__TEXT SECTION__
'''
On the contrary, other colleagues have expressed concern about how this is being exploited for political/social/economic gains. They've expressed concern that the mainstream narrative is, basically, if you aren't running around panicking, you're "dangerous" and going to "get people killed".

Politically, Anthony Fauci, head of the National Institute of Allergy and Infectious Disease, is using this "pandemic" to shit on Trump.
Do you trust what someone has to say, just because they are a scientist? Are they always altruistic, pure beings or can they use their position unjustly?



> Ohio Department of Health Director Amy Acton said at a press conference alongside Gov. Mike DeWine (R) that given that the virus is spreading in the community in Ohio, she estimates at least 1 percent of the population in the state has the virus.





			https://archive.vn/6z7Ue
		


Do you believe this just because someone makes an estimation based on some estimated model? If it was true, how does she plan on explaining the lack of visual evidence to support this?

Finally, are "Boomers" correct? Is this crisis being exploited to get rid of Trump?


			https://www.snopes.com/fact-check/bill-maher-recession-get-rid-trump/
		




> MAHER: Could I ask about the economy? Because this economy is going pretty well. [Laughter] What? Why was that funny?
> 
> SHERMICHAEL SINGLETON: It is going well … for now.
> 
> MAHER: Thank you. That’s my question. *I feel like the bottom has to fall out at some point. And by the way, I’m hoping for it. Because I think one way you get rid of Trump is a crashing economy. So please, bring on the recession. Sorry if that hurts people, but it’s either root for a recession or you lose your democracy.*



Is it possible that this crisis is being exploited for political/social/economic reasons, or is all the panic perfectly justified?


----------



## NOT Sword Fighter Super (Mar 13, 2020)

I'd say both.


----------



## keyboredsm4shthe2nd (Mar 13, 2020)

Well it _is_ election time. Nothing fucks shit up more than a manufactured pandemic which affects people who live in smog infested shitholes with human shit  and mice rampant on the streets (China, Iran, LA). Have _any _of the deaths from coronavirus been someone with a normal functioning immune system who is young, breathes clean air, and doesn't frolic in human feces? Because the fucking Michigan governor just shut down every K-12 school in the state for at least a month.


----------



## Coffee Shits (Mar 13, 2020)

As far as political/social, this will absolutely be pinned on Trump in order to water down his votes come November. But in this hyper-partisan political landscape, it could be mudslides, earthquakes, solar flares or alien abductions, and it'd be the same scenario: our team good, your team bad. So let's take advantage.

As far as economic, also yes, because money makes the world go 'round.

I guess what I'm saying is that if you've got everyone's attention with a plague threat you might as well take advantage of it for your own benefit if you can. We're all self-interested, and that's not Current Year, that's not current culture, that's forever.


----------



## King Daddy Telomerase (Mar 13, 2020)

The timing is wrong for this to harm Trump. I think that when people get their sports, school, etc... back in a couple months, they'll just be glad it's over, nothing serious happened for most people, and want their normalcy back with the need to unite. I don't know about the economical impact, though. And I think Trump haters are stretching if they're trying to blame him, but I know that's always going to happen.

As for scientists, if they have any ties to gov't funding, do not trust them. I know that first hand.


----------



## Coconut Gun (Mar 13, 2020)
'''
__TASK OBJECTIVE__
Answer from the forum thread above on the coronavirus crisis.
(a) What share of Ohio's population did Amy Acton estimate has the virus?
(b) In the post by keyboredsm4shthe2nd, which state's governor shut down every K-12 school, and for how long?
(c) What does King Daddy Telomerase say to do about scientists who have ties to government funding?

__EXCERPTED RECORDS__
'''
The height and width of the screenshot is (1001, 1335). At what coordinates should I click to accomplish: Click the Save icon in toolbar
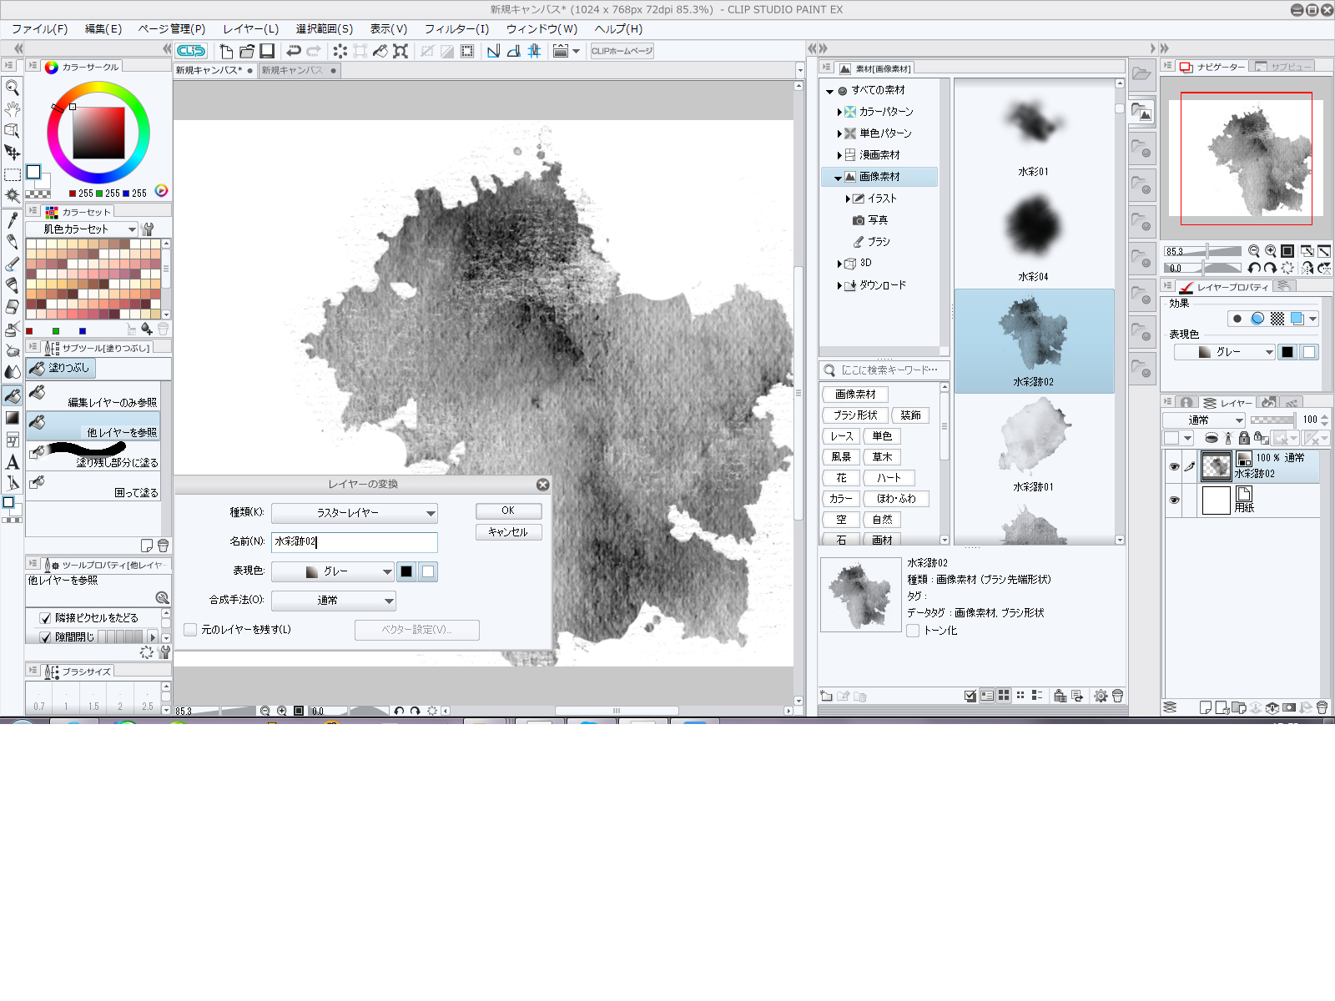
'''
'''
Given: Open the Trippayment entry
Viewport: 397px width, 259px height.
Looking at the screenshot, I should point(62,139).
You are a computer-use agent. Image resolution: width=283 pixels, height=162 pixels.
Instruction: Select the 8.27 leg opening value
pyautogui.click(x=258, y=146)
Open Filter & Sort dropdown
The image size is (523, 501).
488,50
'''
'''
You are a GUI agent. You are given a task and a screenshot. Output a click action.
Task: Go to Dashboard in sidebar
'''
__THE COMPLETED TASK__
(a) At least 1 percent.
(b) Michigan, for at least a month.
(c) Do not trust them.